• **DATA**:

-- Opening Marker --

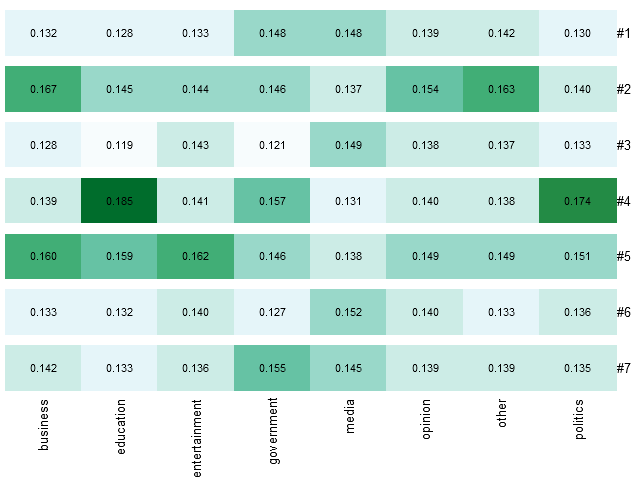The width and height of the screenshot is (640, 480).
Task: Click the 0.167 cell in the business column
Action: (x=44, y=89)
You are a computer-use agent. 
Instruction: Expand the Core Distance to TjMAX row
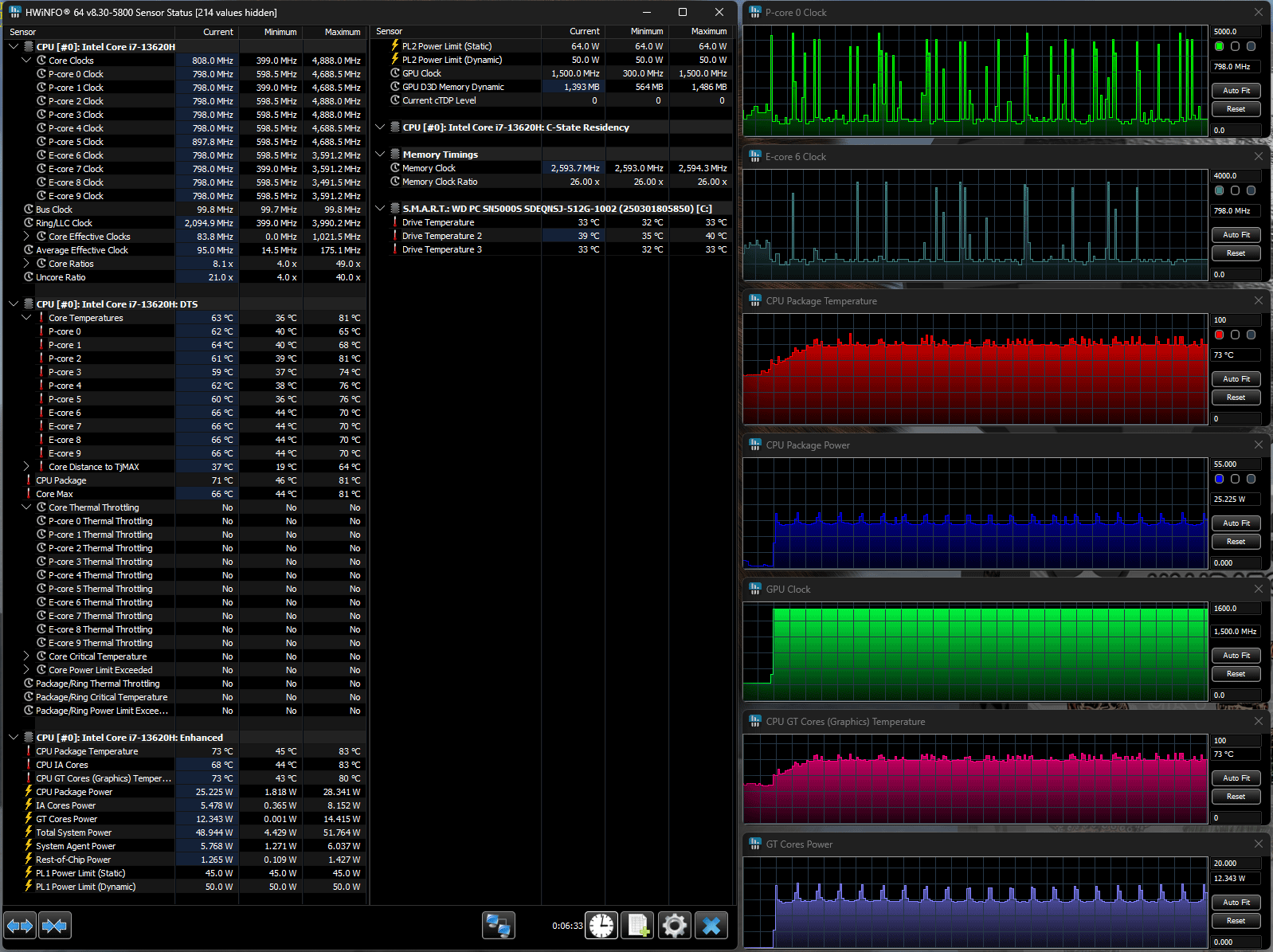pyautogui.click(x=26, y=467)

-- Closing Marker --

• **TASK**: Please return, without any change, the lines from the line containing "Instruction: Expand the" through the last line of the entries, dropping the pictures.

• **RESULT OF THE TASK**:
Instruction: Expand the Core Distance to TjMAX row
pyautogui.click(x=26, y=467)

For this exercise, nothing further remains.